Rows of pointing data
* * * * *
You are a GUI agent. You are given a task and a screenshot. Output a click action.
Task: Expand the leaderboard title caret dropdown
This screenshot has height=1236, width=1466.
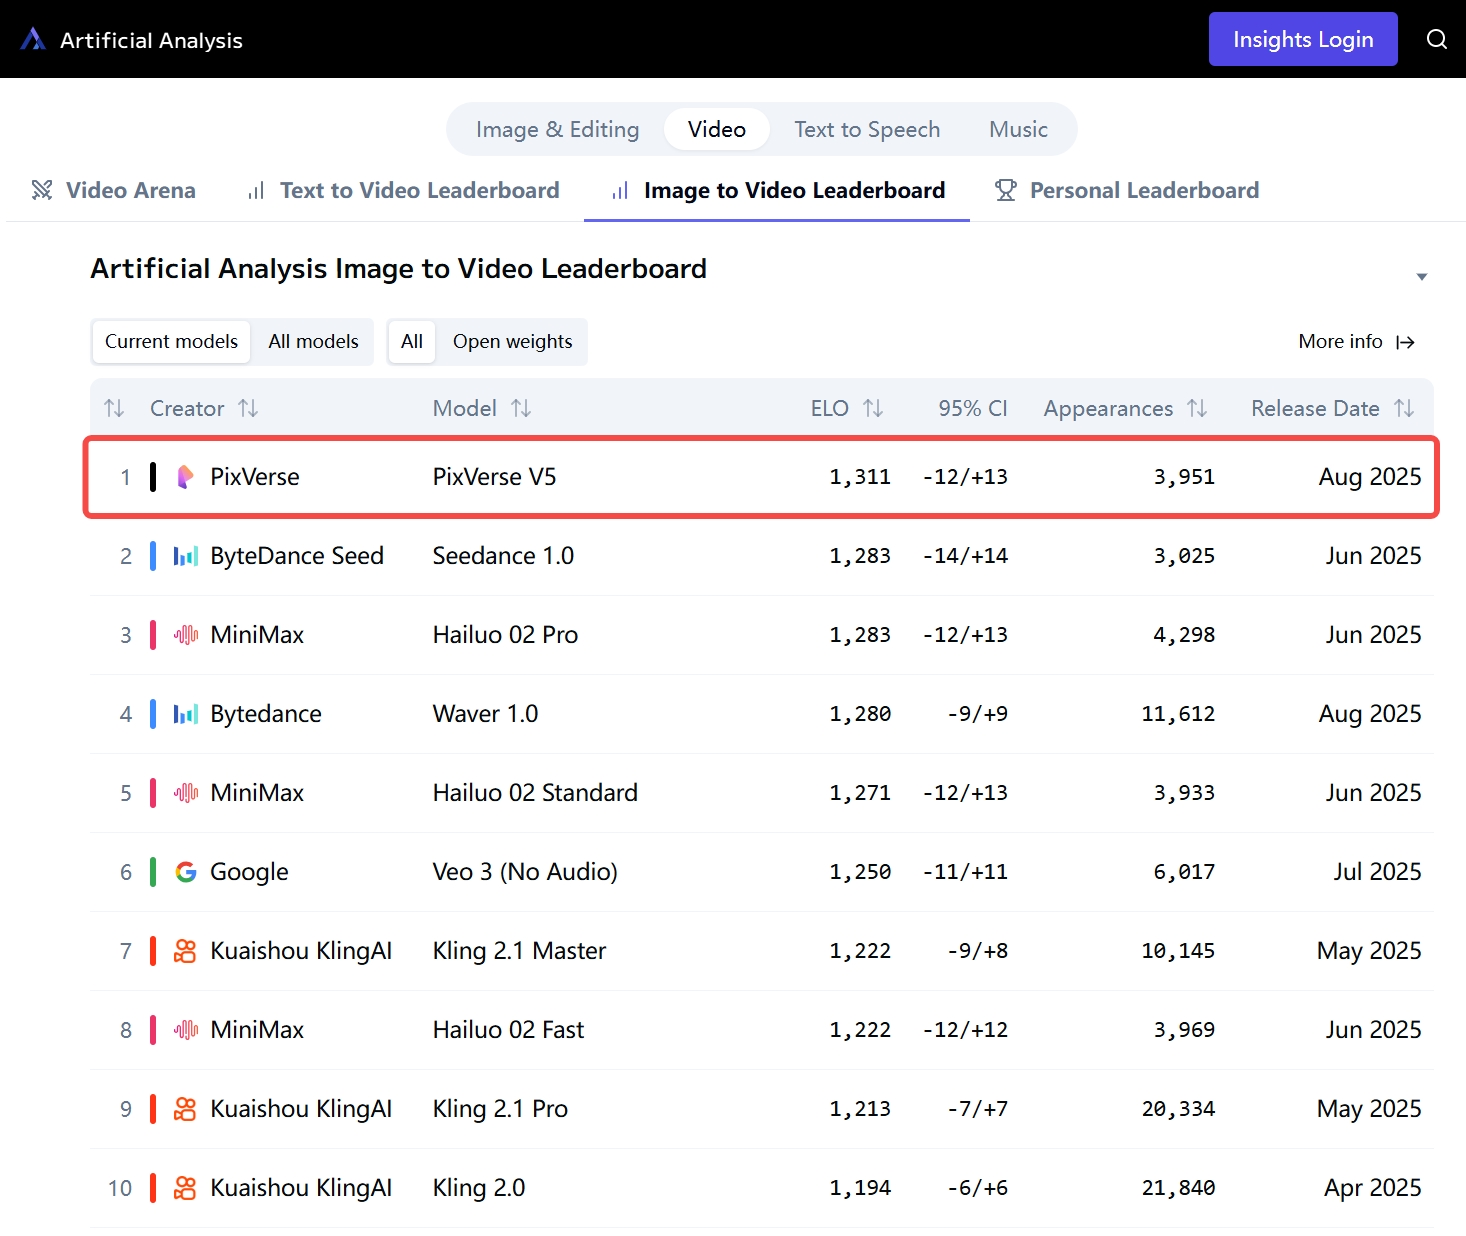click(1421, 276)
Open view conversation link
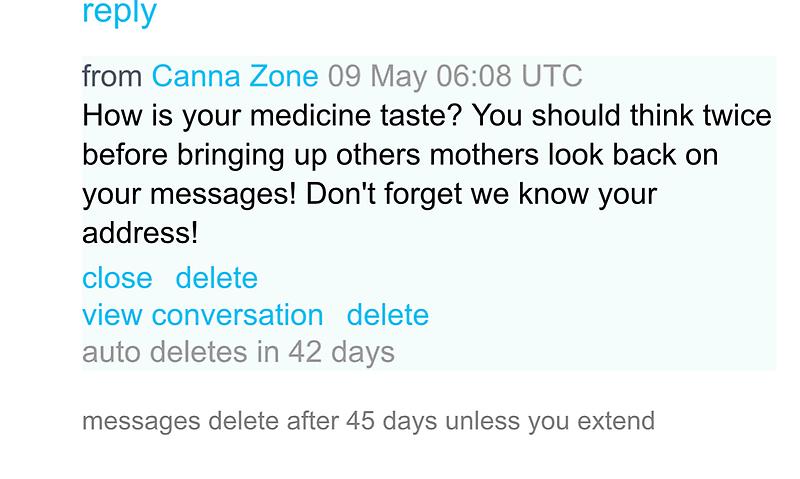 [202, 315]
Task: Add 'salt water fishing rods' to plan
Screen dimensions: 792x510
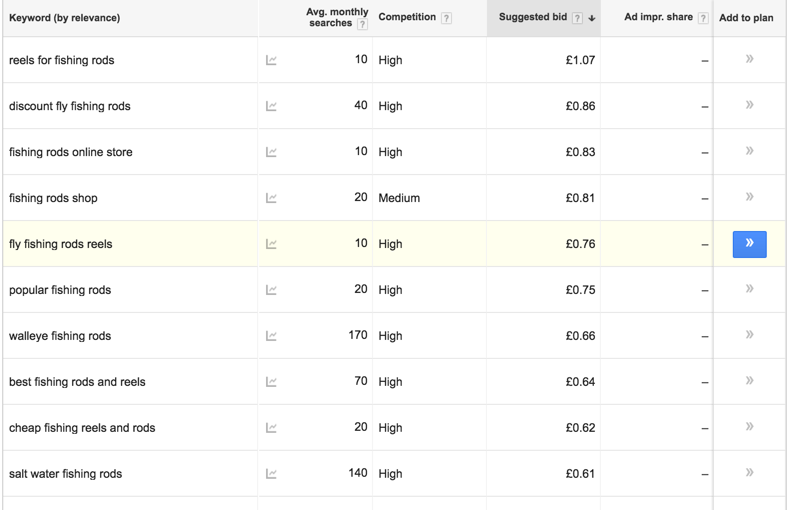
* * * * *
- **Short exercise**
Revise the listing above by changing every "screenshot" to "screen capture" and keeping everything else the same. Leave the pictures out of your answer.

- **Complete response**
You are a GUI agent. You are given a task and a screen capture. Output a click action.
Task: Expand the leaderboard title caret dropdown
This screen capture has height=1236, width=1466.
click(1421, 276)
Open view conversation link
 [202, 315]
Task: Add 'salt water fishing rods' to plan
Screen dimensions: 792x510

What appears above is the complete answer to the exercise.